On 28.12.2012 14:19, Udo Richter wrote:
Am 28.12.2012 09:28, schrieb Klaus Schmidinger:
Well, if a plugin is no longer actively maintained, it's probably
time to drop it. You know what they say about dead horses ;-).
Being actively developed and being needed are two different things. I wouldn't want to drop all the plugins that aren't under active development any more, as this would probably be true for 2/3 of my plugins.
If you put all your plugins into PLUGINS/src under the VDR source
directory (with
the old Make.global still in place), change into PLUGINS/src and do
for i in *; do make -C $i all; done
I would guess that they build regardless whether they use an old or new
Makefile.

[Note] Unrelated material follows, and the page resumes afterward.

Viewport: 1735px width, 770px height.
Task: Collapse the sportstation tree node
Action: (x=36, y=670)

Maybe you should give it a try.
Nope, as you forgot to filter out folders with version numbers.
Well, it's a makeshift solution, so you could just make sure there are
only folders you want to be handled.
Plus, any updated plugin (at least any built-in plugin) does no longer create the *.so.$APIVERSION file, and there's no generic way to do this.

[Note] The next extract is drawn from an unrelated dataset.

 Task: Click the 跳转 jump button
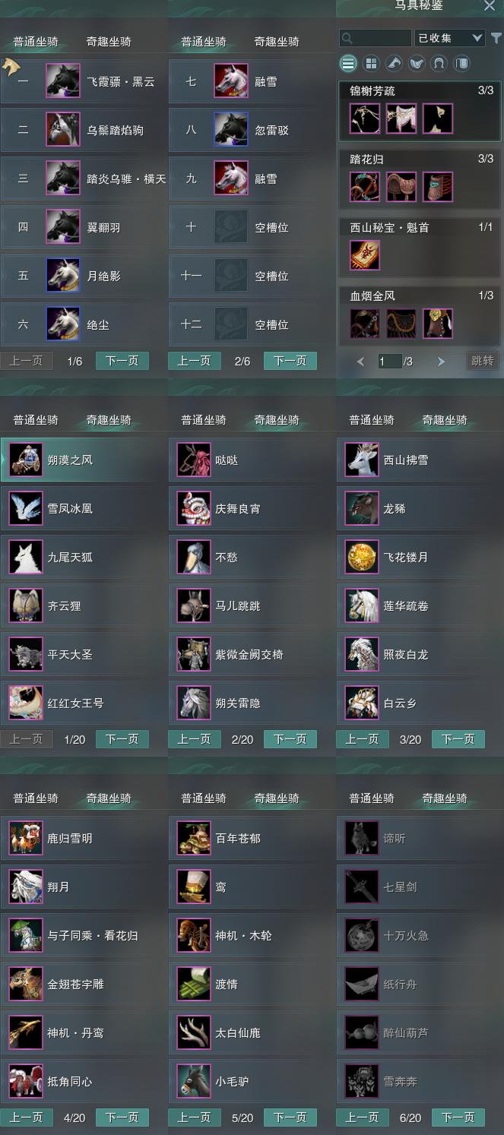pyautogui.click(x=483, y=361)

Well, then maybe this works (haven't tested it):
for i in *; do make -C $i all; cp $i/libvdr-$i.so ../../PLUGINS/lib/libvdr-$i.so.1.7.34; done
All updated plugins require an additional make install, that will create the *.so.$APIVERSION in some folder defined in vdr.pc. However, some old-style plugins will do totally different things on make install, like xineliboutput for example.
Thats why I wasn't even able to set up a running test build of my VDR yet, even though it complied without any issues: Total mess of .so files.
The question is whether you really *want* to get things running ;-)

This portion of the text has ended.